:: Task item ::
Copy exactly the lines starting at the one that contains "This screenshot has width=858, height=797." and running through the end of the material below. Exclude any pictures.
=-=-=
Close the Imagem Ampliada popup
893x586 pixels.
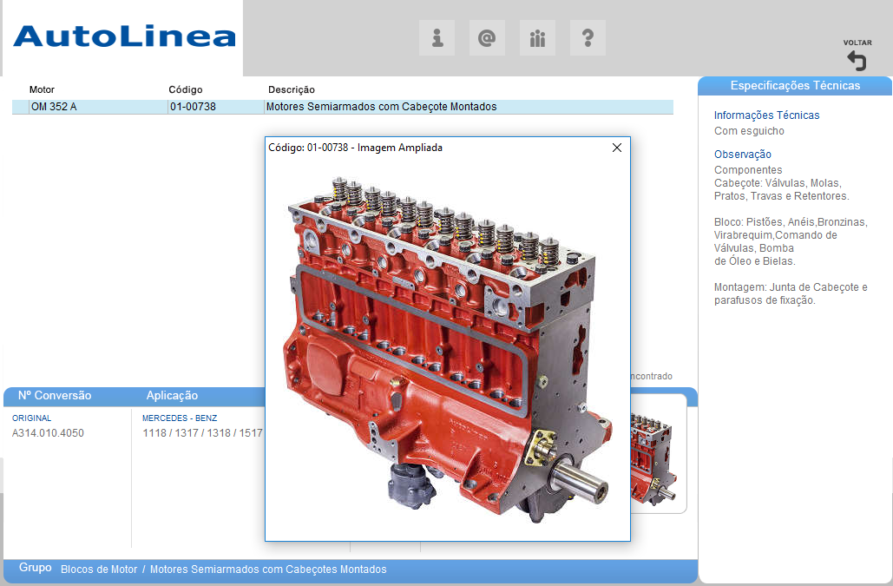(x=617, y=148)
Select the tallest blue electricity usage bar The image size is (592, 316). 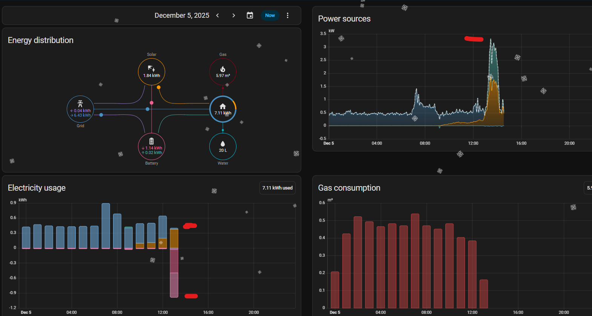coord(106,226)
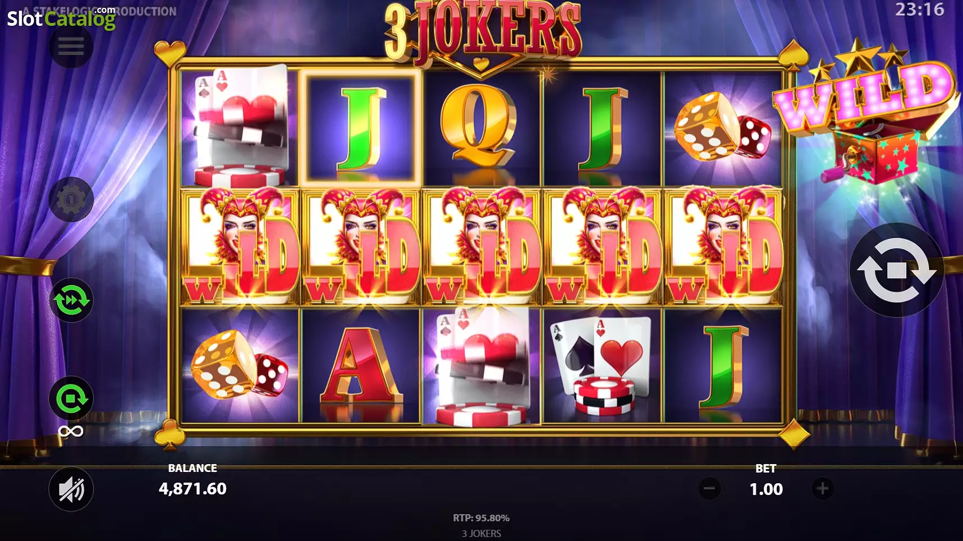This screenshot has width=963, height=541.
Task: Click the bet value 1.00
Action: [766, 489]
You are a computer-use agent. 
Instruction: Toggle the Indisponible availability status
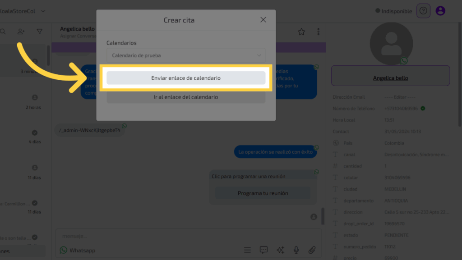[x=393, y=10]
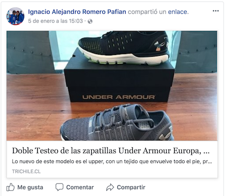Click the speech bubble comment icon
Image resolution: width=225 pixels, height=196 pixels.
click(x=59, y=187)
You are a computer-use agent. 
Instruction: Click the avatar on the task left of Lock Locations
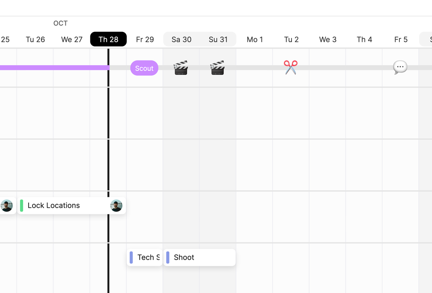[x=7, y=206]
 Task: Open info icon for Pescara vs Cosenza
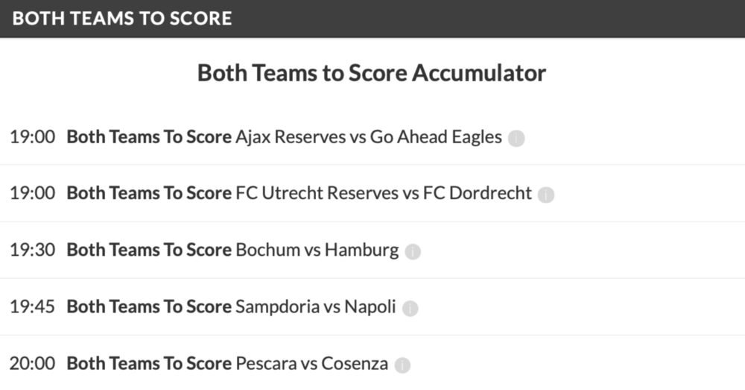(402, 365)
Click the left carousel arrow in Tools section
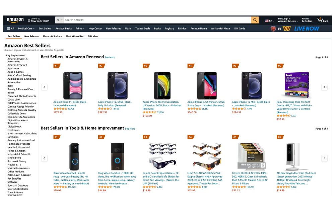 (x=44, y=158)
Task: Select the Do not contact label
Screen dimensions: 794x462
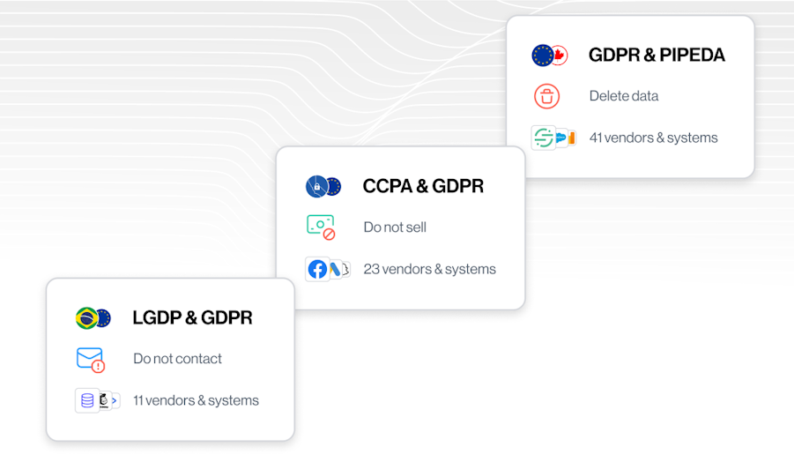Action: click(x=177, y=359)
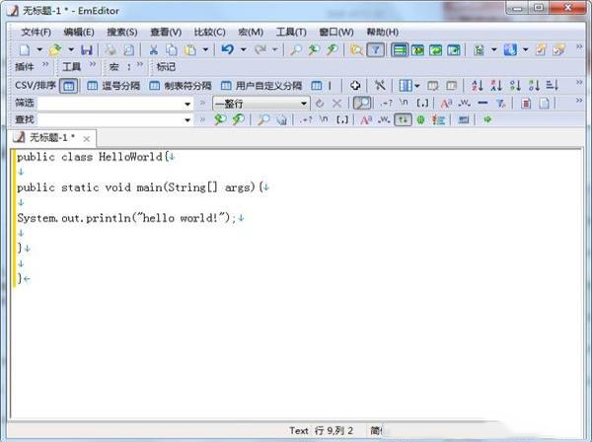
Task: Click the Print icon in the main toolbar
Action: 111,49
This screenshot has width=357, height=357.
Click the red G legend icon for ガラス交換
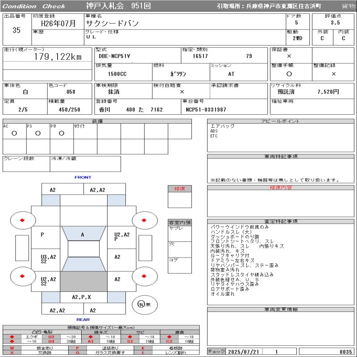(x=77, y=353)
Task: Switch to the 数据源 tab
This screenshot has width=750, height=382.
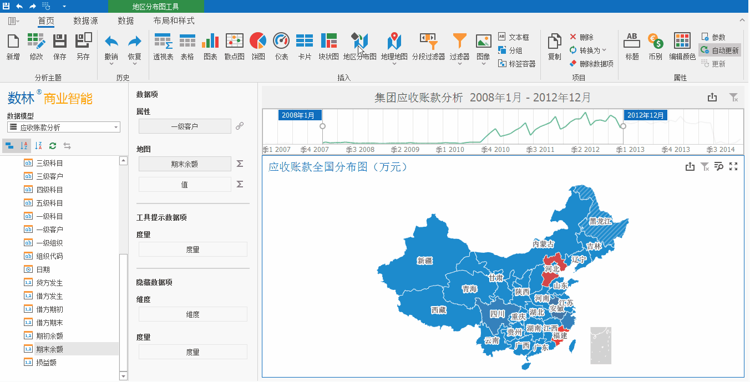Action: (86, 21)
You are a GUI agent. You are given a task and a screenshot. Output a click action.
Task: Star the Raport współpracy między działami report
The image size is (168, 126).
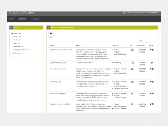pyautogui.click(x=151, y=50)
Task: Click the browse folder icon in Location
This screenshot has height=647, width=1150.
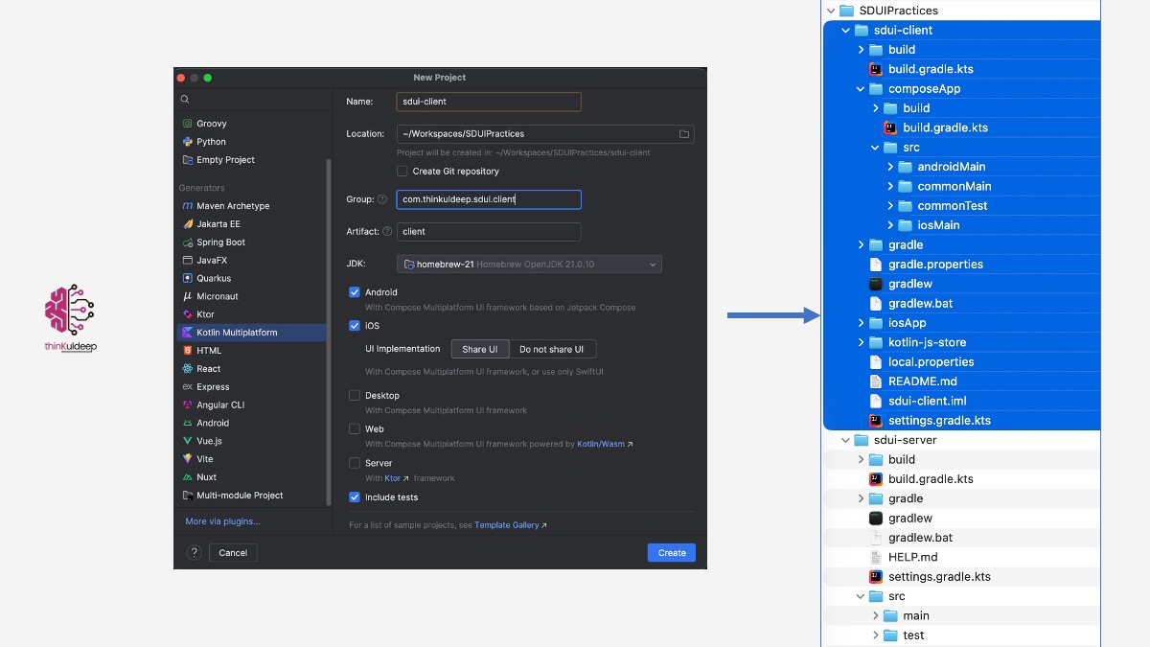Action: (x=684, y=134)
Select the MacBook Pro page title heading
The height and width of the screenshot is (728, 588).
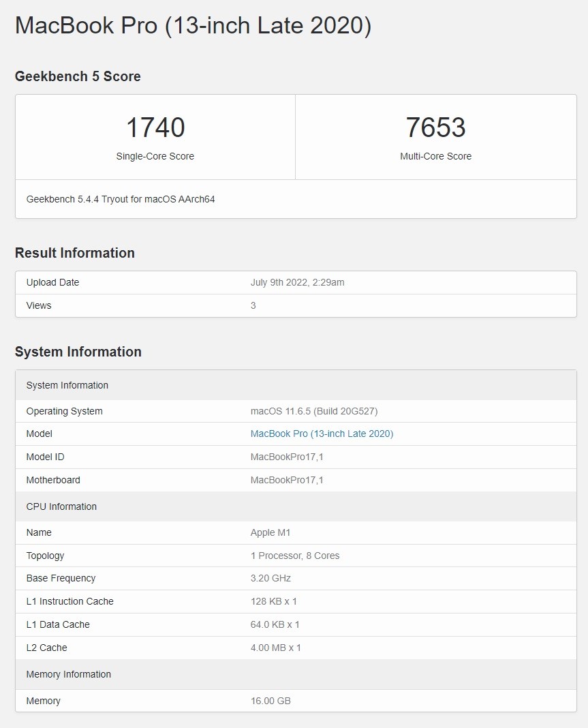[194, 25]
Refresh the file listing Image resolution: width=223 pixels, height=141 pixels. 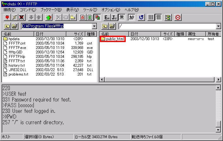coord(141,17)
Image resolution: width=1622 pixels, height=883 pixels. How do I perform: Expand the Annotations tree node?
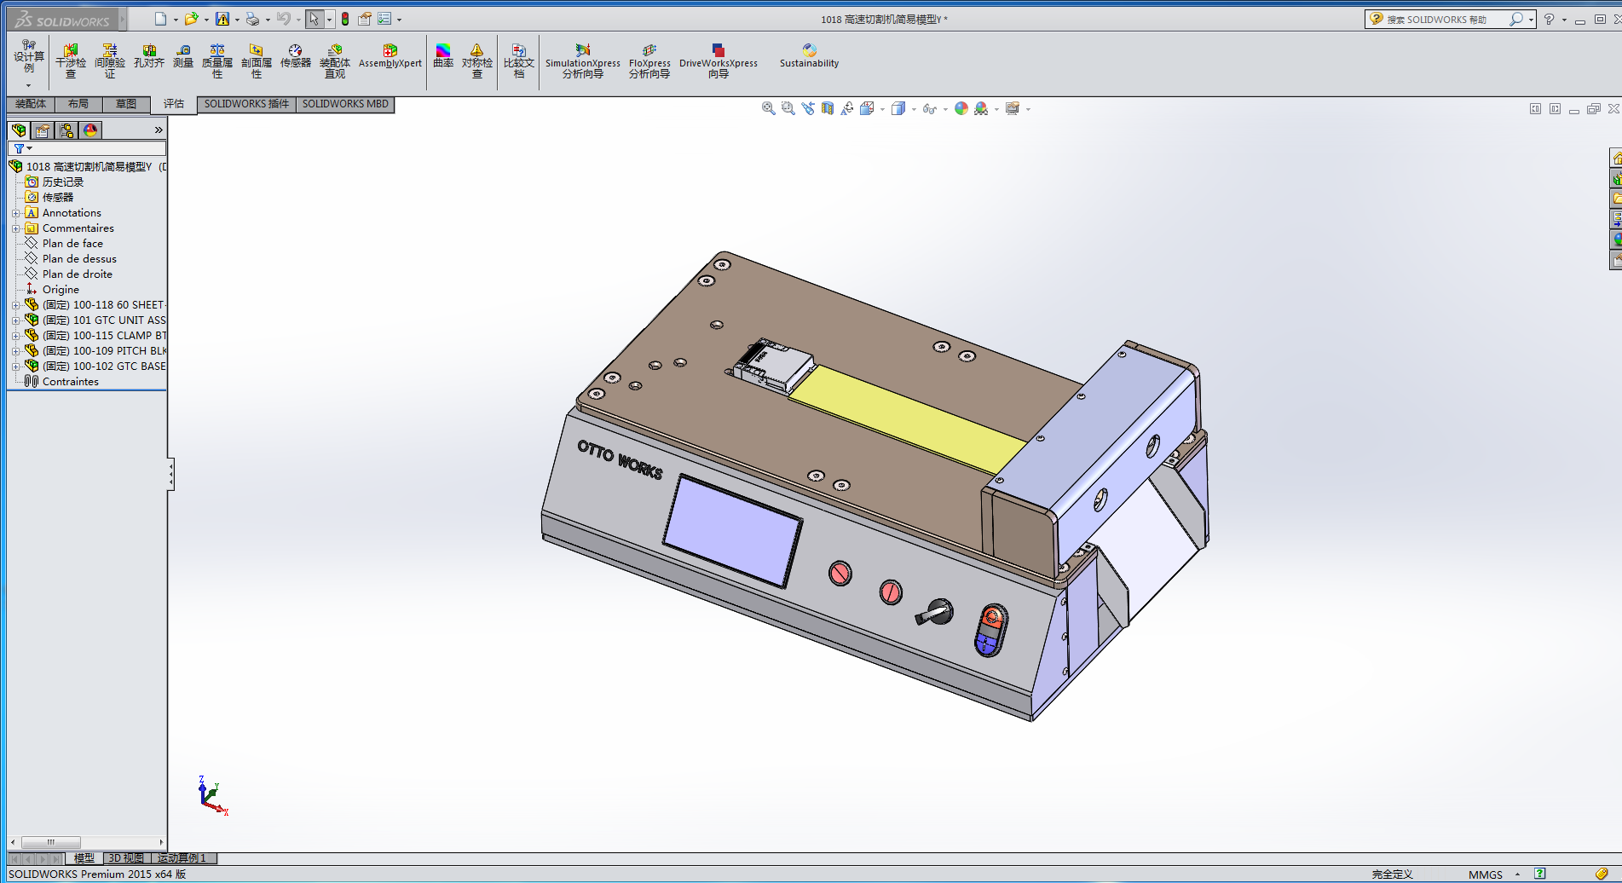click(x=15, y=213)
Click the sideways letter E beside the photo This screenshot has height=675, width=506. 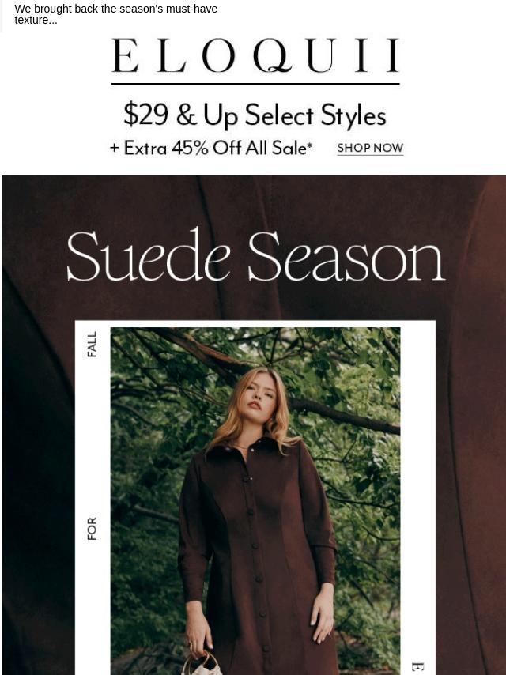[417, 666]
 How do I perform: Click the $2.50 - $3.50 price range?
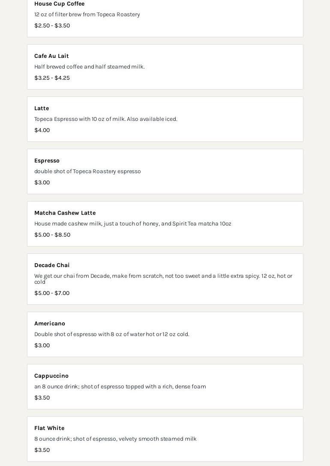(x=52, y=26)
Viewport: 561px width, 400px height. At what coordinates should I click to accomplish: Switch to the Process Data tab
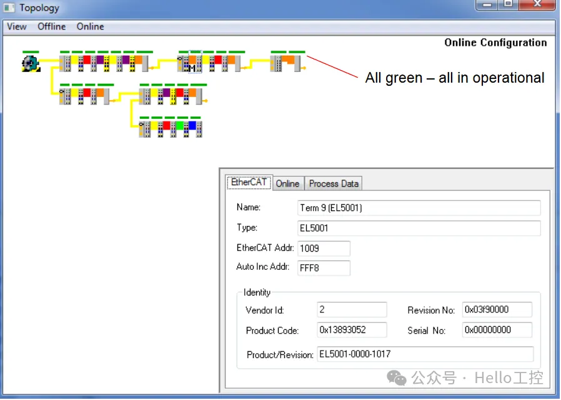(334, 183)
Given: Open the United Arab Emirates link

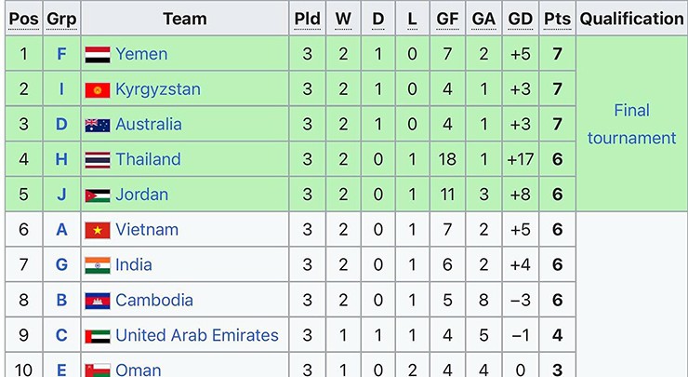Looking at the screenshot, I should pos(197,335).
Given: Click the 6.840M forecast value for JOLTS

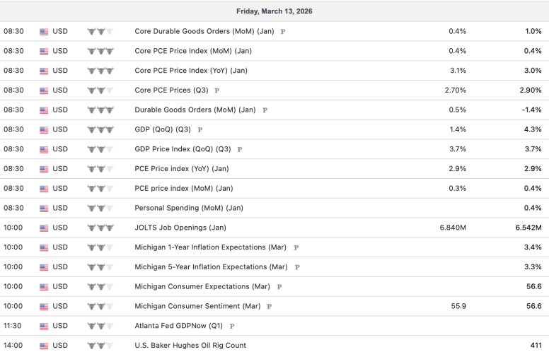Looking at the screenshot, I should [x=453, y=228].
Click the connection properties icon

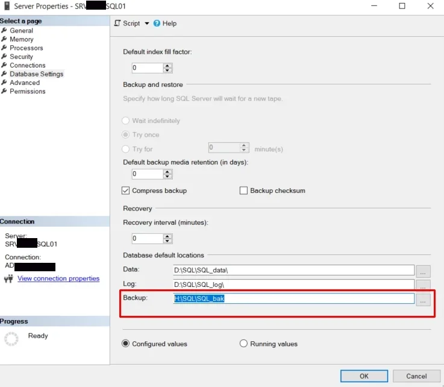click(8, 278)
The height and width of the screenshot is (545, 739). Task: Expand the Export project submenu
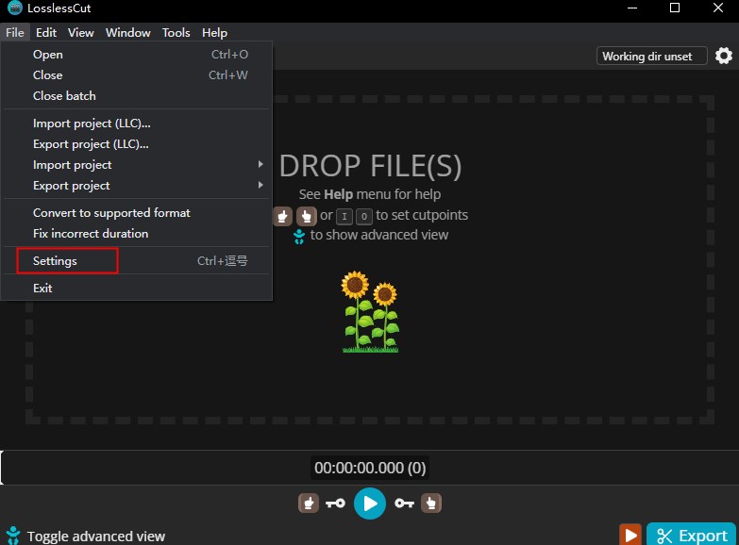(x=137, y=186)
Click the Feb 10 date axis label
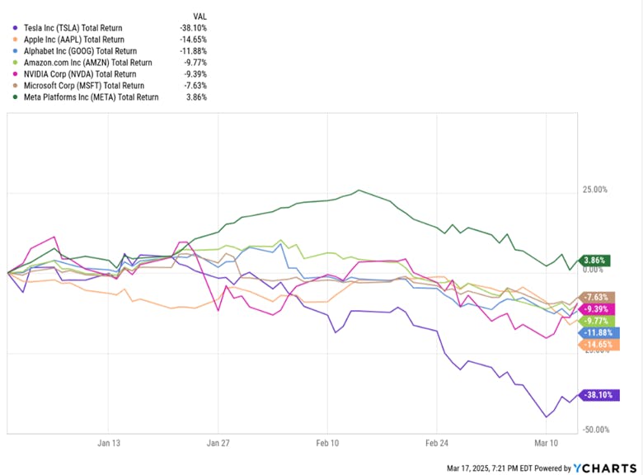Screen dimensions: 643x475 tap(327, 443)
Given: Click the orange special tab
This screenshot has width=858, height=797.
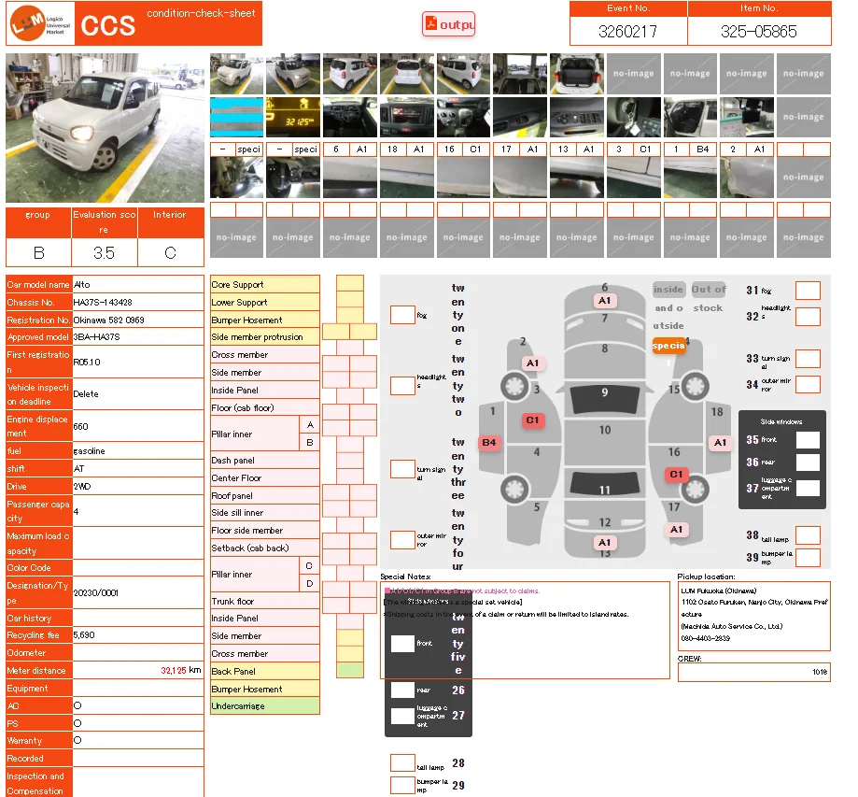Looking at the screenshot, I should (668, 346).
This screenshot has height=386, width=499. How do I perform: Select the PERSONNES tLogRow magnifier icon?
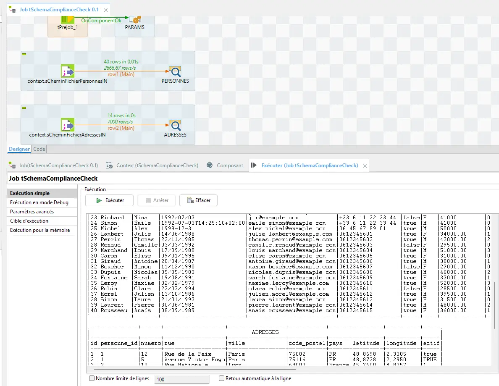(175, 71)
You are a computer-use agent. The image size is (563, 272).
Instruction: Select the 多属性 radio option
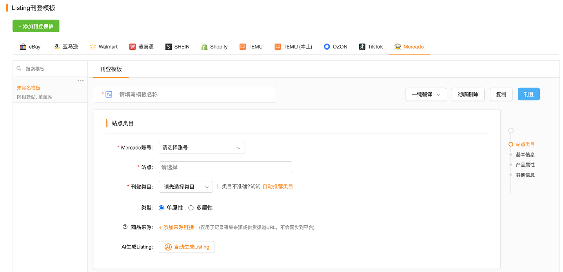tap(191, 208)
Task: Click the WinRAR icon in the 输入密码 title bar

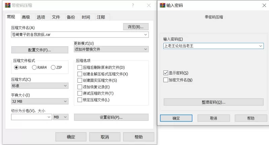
=-=-=
:: Answer space ::
This screenshot has width=858, height=797.
Looking at the screenshot, I should (668, 346).
This screenshot has height=386, width=499. How do I perform: Select the PERSONNES tLogRow magnifier icon?
(175, 71)
You are a computer-use agent. The image size is (563, 272).
Instruction: Select the 多属性 radio option
tap(191, 208)
Task: Click the WinRAR icon in the 输入密码 title bar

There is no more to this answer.